> Assignment: Using the data below, return all lines in which "button" appears.

━━ The records

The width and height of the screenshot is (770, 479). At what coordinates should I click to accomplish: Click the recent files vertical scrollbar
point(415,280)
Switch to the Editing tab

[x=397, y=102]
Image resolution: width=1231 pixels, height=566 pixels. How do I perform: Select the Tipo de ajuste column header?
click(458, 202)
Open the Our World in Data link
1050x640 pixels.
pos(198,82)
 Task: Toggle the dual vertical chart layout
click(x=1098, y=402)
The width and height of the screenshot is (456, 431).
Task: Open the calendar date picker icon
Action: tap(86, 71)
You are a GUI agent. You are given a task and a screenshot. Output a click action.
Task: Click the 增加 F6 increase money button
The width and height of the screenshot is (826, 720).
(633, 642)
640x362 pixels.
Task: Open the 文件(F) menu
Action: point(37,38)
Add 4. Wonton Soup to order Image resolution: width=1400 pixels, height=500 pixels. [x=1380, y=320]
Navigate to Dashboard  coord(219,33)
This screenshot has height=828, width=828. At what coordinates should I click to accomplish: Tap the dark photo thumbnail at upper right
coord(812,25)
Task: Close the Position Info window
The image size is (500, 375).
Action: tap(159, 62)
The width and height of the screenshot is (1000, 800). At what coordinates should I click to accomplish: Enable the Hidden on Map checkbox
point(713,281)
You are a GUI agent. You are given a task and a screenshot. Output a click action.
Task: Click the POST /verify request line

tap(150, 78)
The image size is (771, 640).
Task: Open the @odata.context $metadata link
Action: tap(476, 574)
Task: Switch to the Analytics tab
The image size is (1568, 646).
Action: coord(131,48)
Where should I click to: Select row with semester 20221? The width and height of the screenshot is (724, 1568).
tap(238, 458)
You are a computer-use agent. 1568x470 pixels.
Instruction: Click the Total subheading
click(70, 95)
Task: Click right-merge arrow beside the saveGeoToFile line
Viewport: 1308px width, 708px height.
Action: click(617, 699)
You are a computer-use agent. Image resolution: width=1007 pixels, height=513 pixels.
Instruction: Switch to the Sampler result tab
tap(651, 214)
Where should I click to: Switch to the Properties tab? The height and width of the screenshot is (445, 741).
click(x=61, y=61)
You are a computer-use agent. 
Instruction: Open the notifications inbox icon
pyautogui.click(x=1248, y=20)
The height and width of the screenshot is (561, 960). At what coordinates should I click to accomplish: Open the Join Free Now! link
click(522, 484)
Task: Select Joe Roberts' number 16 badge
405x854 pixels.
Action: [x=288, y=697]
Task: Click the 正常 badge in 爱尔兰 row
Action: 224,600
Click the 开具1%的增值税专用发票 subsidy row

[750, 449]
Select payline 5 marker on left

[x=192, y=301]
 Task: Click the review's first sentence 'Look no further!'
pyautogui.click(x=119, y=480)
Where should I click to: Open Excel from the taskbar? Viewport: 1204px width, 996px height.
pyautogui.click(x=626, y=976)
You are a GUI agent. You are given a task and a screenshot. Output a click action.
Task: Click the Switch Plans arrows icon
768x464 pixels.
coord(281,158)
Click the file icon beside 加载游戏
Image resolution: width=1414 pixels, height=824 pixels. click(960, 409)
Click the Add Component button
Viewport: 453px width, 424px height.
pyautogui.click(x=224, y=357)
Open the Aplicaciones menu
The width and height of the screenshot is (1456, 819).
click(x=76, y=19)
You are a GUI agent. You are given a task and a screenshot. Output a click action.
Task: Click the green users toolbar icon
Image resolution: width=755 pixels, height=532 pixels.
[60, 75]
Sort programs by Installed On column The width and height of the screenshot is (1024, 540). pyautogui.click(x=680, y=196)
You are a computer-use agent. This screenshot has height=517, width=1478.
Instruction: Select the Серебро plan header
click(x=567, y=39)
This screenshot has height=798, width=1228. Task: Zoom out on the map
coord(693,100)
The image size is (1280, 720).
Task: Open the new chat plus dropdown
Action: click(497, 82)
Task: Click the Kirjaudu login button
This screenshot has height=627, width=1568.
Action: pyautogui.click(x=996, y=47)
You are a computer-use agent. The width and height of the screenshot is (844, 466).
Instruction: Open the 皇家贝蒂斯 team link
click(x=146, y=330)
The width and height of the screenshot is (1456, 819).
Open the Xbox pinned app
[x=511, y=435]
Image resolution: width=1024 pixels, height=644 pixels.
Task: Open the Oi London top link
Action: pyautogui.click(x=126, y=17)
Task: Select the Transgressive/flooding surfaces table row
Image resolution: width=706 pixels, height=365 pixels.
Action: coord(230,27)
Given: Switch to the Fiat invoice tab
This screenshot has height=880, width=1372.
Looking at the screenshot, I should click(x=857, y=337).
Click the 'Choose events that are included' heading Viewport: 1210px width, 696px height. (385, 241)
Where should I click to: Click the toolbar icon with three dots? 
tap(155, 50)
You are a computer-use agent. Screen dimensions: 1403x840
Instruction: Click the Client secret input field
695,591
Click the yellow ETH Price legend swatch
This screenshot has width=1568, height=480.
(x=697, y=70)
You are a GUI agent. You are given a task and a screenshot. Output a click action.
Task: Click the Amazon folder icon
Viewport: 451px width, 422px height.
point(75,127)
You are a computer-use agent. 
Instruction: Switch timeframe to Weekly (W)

━━━━

> Exercise solution:
Task: Click the 增加 F6 increase money button
Click the Add Component button
Task: Click the Kirjaudu login button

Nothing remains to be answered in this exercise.